Mr. R. C. Mitchell:
asked the Secretary of State for Employment if he will make a statement on the quota scheme for the employment of disabled people, arising from the consultative document published by his Department.
My hon. Friend the Under-Secretary of State for Employment made a statement about the consultative document on the quota scheme in answer to a Question on 22nd May.—[Vol. 857, c. 39–40.] This explained the purpose of the document and made clear that I shall not make up my mind about the future of the quota scheme until I have had the opportunity to consider the views of my National Advisory Council on the Employment of the Disabled and the many other organisations and individuals concerned. I hope that the Government will be in a position to take a decision on this—within the wider context of my Department's review of all its policies and services for disabled people—in the course of 1974.

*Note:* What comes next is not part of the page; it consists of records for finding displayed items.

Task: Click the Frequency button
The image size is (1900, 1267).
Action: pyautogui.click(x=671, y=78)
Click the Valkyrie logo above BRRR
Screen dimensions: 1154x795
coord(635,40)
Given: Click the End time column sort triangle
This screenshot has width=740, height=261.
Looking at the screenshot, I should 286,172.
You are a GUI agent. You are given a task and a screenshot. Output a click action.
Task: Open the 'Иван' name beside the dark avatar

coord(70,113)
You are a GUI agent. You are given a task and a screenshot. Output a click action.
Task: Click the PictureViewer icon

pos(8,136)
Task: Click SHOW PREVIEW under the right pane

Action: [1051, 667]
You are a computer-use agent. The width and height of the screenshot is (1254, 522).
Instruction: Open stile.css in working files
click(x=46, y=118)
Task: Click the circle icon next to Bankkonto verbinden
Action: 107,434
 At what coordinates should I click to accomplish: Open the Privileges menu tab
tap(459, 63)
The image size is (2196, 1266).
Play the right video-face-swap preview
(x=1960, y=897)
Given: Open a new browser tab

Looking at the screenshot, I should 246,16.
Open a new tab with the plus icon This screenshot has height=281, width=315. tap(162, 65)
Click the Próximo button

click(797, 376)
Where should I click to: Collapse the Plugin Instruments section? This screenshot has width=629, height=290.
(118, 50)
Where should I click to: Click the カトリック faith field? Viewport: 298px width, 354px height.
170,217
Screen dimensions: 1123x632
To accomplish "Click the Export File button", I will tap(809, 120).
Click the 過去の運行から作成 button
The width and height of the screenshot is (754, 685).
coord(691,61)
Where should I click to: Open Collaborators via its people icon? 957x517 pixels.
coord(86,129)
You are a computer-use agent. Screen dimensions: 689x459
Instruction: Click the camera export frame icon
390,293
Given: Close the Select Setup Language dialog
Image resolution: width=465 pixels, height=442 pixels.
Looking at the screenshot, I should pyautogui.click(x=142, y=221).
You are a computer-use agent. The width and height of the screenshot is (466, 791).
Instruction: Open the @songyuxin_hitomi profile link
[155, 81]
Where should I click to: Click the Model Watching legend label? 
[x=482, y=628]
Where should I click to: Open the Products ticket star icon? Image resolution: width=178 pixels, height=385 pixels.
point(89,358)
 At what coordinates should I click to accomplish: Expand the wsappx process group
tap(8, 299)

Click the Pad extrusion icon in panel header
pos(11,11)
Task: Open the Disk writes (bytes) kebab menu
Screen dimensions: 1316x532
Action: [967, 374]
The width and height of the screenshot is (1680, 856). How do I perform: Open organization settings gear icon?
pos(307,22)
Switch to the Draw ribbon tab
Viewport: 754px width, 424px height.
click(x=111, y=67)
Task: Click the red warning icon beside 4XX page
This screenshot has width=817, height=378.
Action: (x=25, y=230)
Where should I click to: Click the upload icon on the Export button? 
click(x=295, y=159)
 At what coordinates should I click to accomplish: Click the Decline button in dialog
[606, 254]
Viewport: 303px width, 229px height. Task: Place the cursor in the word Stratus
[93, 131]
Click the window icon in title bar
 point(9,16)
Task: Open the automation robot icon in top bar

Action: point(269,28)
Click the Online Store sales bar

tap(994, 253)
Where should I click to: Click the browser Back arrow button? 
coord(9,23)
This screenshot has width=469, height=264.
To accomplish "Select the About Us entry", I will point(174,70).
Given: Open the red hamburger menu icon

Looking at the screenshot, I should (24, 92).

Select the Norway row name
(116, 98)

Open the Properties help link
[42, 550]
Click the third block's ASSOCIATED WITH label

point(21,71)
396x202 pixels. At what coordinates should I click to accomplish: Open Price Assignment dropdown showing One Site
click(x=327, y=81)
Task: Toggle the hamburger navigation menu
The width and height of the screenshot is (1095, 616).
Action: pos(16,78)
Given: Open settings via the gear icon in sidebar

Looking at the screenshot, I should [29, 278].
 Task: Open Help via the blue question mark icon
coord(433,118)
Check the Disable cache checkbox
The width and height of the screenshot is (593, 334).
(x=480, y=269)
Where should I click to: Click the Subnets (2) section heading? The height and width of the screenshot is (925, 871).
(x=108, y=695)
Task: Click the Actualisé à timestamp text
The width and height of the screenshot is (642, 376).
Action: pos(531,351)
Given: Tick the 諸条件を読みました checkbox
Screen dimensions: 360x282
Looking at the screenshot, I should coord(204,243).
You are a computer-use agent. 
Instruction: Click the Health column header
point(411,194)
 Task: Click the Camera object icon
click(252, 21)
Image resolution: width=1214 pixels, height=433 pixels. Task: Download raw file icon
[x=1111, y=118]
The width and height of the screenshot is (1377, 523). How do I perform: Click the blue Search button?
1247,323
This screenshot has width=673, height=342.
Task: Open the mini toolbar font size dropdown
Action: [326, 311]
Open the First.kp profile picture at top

Is the Secretary of State aware that the consultative document contains some very controversial matter, particularly the implied suggestion that the quota scheme might be abolished? While he is making up his mind what action to take, will he take steps to ensure that the present law is enforced and that employers take their quotas under the existing scheme?
I am well aware that the proposals in the consultative document are controversial, and the document makes it plain that there are disadvantages in all the proposals put forward. This indeed is why we are having this degree of consultation on it, including consultation with the National Advisory Council on the Employment of the Disabled. As to what can be done meanwhile, there are some firms which could well be in breach of the law since they have not received permits to engage people other than disabled and are presumably engaging them.
The difficulty is twofold. First, there are not enough disabled people to go around, in the sense that if all firms were to take their theoretical quota they would be employing more disabled people than there are. Second, there is a considerable number of disabled people in employment who are not registered. I should not like to take action which would lead firms which are employing disabled people to press those people to register when they do not wish to.
Does not the best form of help for disabled people lie in retraining? Is my right hon. Friend satisfied that the Government are doing enough in retraining the disabled and others as well?
My hon. Friend will know that we are producing a further paper, first of all on sheltered employment and second on industrial rehabilitation and vocational training, which we hope to put to the National Advisory Council early in 1974.
The Government have been persistent in their demand that people in industry must obey the law. The right hon. Gentleman has been told today that there are 9,000 firms in breach of the law since, without permission from his Department, they are not operating the quota scheme. Will he now give us a straight answer as to what he and his Department will do about these 9,000 law-breakers?
The hon. Member says that they are law-breakers, but that is a presumption and not a fact. There are 9,000 firms that do not have permits from my Department to employ people other than those who are registered——
Not necessarily; they may not have taken on people.
This Government, in common with their predecessors, have taken and continue to take the view that the right way to try to help the disabled is by a range of policies to encourage their training and employment. It is not always possible to ensure that disabled people can get the employment they need, because it is not available in the areas in which they live.